Records in a dataset

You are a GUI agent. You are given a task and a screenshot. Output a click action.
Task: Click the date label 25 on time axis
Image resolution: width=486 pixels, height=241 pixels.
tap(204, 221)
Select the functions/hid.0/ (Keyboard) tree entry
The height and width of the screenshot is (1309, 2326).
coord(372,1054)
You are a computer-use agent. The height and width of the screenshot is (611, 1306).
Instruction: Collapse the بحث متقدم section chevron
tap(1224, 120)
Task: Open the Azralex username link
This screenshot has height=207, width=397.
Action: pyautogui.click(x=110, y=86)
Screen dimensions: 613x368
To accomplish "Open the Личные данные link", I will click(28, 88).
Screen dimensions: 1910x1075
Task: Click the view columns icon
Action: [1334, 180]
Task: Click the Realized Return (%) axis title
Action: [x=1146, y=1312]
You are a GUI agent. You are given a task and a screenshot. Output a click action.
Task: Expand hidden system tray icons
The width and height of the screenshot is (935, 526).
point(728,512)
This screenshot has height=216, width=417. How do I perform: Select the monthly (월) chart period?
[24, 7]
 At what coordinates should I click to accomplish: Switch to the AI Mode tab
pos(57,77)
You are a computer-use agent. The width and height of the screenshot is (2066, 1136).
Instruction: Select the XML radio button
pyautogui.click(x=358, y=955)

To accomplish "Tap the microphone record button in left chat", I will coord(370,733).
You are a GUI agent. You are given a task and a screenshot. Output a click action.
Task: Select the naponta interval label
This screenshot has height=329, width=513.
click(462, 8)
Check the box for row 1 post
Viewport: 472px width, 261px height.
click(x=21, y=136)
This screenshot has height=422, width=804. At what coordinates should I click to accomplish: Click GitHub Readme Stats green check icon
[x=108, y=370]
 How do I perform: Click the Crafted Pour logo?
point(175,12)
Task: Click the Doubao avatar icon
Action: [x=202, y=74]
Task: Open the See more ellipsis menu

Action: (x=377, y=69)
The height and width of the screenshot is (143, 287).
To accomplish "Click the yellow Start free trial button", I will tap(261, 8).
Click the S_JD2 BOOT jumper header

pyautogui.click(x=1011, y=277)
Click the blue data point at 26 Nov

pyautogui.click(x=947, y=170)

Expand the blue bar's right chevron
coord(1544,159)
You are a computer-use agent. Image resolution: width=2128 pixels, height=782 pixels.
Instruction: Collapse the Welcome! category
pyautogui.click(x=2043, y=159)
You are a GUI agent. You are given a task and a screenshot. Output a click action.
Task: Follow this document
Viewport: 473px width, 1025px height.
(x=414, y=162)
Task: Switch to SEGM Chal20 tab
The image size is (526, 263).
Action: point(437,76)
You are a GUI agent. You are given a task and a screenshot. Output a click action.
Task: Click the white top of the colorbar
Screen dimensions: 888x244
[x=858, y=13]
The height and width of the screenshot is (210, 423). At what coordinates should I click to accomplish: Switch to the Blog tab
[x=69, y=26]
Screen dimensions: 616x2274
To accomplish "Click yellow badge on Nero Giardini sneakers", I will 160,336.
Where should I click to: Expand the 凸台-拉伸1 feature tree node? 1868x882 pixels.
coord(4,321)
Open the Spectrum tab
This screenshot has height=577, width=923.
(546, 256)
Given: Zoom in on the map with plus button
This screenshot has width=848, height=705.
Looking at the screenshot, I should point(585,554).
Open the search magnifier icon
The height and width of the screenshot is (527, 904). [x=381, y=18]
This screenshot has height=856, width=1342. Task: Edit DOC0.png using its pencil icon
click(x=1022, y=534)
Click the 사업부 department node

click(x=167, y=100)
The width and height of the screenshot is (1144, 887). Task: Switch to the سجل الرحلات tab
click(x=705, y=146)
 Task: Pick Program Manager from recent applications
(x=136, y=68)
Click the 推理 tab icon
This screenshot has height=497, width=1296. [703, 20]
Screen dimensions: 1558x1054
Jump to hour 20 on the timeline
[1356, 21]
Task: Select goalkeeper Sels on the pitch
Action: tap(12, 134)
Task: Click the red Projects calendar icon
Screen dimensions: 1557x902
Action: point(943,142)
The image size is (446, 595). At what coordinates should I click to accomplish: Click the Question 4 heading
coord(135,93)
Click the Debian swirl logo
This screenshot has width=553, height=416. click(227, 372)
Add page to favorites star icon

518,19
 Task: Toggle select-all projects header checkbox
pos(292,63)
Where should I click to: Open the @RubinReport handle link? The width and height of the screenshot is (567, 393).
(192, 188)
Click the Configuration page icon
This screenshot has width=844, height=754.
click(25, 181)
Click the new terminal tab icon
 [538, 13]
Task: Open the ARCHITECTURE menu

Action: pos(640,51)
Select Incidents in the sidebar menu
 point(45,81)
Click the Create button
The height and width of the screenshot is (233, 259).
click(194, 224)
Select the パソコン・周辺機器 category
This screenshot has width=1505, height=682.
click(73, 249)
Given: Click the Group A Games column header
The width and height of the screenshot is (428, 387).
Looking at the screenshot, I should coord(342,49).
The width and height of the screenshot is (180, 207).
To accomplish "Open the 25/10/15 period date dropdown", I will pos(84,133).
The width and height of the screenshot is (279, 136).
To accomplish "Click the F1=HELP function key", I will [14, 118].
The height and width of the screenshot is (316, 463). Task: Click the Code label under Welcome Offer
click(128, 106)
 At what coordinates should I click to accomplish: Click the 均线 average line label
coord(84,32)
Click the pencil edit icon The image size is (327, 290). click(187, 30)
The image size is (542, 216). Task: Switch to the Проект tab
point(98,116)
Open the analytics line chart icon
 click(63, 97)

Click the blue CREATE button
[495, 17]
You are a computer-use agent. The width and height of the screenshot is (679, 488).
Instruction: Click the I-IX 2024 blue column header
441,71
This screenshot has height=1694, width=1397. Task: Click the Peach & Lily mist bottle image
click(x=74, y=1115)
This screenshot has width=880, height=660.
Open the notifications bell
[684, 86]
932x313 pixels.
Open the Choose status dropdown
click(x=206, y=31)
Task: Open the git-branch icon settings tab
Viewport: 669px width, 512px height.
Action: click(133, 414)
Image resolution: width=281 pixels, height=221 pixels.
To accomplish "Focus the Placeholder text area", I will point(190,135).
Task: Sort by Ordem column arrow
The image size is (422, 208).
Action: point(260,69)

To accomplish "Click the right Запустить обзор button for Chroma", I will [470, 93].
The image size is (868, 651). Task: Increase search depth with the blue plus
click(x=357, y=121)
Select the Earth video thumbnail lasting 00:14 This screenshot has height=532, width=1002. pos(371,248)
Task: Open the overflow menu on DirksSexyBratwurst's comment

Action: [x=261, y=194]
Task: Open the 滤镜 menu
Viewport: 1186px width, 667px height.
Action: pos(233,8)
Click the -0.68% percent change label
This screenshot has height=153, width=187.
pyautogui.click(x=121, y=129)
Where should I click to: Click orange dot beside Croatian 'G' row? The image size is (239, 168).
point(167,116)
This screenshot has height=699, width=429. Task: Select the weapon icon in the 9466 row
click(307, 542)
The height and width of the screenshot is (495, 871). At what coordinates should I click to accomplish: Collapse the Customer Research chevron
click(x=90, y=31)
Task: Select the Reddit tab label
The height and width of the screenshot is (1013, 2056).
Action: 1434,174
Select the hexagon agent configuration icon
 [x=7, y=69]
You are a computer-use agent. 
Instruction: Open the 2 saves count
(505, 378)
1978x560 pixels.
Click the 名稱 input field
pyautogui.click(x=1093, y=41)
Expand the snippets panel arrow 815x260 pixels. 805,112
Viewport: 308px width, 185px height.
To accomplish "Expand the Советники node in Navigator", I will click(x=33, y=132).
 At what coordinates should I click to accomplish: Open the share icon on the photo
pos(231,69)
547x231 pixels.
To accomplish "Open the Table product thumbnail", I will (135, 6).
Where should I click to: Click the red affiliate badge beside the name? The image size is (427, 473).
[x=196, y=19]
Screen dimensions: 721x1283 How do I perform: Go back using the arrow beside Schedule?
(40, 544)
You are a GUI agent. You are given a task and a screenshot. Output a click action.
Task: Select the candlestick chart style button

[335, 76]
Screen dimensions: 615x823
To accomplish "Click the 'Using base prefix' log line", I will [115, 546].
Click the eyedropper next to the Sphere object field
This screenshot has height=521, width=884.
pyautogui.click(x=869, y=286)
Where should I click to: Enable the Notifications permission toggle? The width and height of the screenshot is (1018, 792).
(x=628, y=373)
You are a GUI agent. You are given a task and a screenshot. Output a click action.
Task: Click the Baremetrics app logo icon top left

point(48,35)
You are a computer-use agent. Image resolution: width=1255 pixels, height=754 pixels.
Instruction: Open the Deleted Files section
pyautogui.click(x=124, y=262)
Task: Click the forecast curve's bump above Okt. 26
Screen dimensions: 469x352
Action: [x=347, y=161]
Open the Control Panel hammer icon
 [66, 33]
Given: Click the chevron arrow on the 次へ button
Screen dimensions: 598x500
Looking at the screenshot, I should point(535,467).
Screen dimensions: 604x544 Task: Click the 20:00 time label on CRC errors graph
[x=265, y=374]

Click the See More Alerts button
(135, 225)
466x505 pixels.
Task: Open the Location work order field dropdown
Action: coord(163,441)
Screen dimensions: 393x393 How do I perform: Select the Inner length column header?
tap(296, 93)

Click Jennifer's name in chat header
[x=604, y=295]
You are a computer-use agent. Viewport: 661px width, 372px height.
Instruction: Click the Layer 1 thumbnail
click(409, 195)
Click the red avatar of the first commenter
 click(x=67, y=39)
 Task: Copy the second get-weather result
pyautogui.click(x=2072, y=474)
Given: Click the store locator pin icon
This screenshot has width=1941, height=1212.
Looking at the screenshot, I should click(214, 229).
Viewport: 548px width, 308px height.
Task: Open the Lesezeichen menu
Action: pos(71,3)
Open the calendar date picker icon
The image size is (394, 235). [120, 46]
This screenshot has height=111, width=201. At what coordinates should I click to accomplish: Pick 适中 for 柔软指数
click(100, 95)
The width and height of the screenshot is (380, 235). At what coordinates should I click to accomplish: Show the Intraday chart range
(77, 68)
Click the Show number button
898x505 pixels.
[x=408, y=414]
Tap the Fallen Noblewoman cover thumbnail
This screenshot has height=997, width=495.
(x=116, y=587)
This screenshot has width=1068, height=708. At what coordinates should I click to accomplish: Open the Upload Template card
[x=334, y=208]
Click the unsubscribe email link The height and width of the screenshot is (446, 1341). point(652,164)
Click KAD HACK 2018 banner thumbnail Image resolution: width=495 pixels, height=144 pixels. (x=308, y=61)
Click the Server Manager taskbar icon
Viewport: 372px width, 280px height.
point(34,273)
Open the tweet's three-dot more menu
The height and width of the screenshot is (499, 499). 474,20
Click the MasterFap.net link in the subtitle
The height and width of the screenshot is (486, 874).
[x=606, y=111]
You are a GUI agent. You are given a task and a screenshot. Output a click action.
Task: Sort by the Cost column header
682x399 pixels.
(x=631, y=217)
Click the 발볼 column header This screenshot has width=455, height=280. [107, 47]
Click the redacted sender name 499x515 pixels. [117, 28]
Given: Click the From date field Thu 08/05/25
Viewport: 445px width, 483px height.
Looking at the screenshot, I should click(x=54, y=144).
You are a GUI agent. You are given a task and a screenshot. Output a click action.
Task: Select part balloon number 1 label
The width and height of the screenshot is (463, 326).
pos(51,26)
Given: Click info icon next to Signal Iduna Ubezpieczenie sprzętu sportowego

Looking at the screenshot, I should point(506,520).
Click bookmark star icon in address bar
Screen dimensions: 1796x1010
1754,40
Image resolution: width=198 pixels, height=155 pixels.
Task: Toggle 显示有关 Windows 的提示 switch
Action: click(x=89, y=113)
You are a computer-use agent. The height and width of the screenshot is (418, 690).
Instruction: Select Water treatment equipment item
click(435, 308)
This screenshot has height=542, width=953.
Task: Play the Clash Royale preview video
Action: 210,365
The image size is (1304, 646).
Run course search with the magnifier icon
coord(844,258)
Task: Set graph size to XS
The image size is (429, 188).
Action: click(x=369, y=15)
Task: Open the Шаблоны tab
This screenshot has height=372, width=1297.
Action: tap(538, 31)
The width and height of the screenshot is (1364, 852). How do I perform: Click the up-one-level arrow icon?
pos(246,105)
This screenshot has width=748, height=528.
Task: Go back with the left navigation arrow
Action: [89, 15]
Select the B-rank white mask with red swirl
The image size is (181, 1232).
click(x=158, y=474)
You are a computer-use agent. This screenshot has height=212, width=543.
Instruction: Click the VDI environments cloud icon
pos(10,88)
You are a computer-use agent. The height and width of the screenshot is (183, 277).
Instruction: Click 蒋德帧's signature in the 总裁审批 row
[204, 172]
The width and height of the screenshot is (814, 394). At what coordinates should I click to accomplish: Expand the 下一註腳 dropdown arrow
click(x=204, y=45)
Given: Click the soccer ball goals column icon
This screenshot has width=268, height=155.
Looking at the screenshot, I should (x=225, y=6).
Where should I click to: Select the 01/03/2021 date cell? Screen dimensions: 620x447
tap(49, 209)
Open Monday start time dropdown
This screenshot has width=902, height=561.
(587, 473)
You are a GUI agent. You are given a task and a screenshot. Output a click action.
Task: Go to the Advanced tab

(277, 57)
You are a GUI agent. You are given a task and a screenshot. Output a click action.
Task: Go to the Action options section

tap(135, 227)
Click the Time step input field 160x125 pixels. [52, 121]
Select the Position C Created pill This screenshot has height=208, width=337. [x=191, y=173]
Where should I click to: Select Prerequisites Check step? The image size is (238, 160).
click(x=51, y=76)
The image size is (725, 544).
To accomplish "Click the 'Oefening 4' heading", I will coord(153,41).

§ Work instructions
Copy out the items from the line containing "This screenshot has height=111, width=201." through the line containing "(x=631, y=217)", inclusive, reproducing each line verbatim.

§ Exercise output
This screenshot has height=111, width=201. At what coordinates should I click to accomplish: Pick 适中 for 柔软指数
click(100, 95)
The width and height of the screenshot is (380, 235). At what coordinates should I click to accomplish: Show the Intraday chart range
(77, 68)
Click the Show number button
898x505 pixels.
[x=408, y=414]
Tap the Fallen Noblewoman cover thumbnail
This screenshot has height=997, width=495.
(x=116, y=587)
This screenshot has width=1068, height=708. At what coordinates should I click to accomplish: Open the Upload Template card
[x=334, y=208]
Click the unsubscribe email link The height and width of the screenshot is (446, 1341). point(652,164)
Click KAD HACK 2018 banner thumbnail Image resolution: width=495 pixels, height=144 pixels. (x=308, y=61)
Click the Server Manager taskbar icon
Viewport: 372px width, 280px height.
point(34,273)
Open the tweet's three-dot more menu
The height and width of the screenshot is (499, 499). 474,20
Click the MasterFap.net link in the subtitle
The height and width of the screenshot is (486, 874).
[x=606, y=111]
You are a GUI agent. You are given a task and a screenshot. Output a click action.
Task: Sort by the Cost column header
682x399 pixels.
(x=631, y=217)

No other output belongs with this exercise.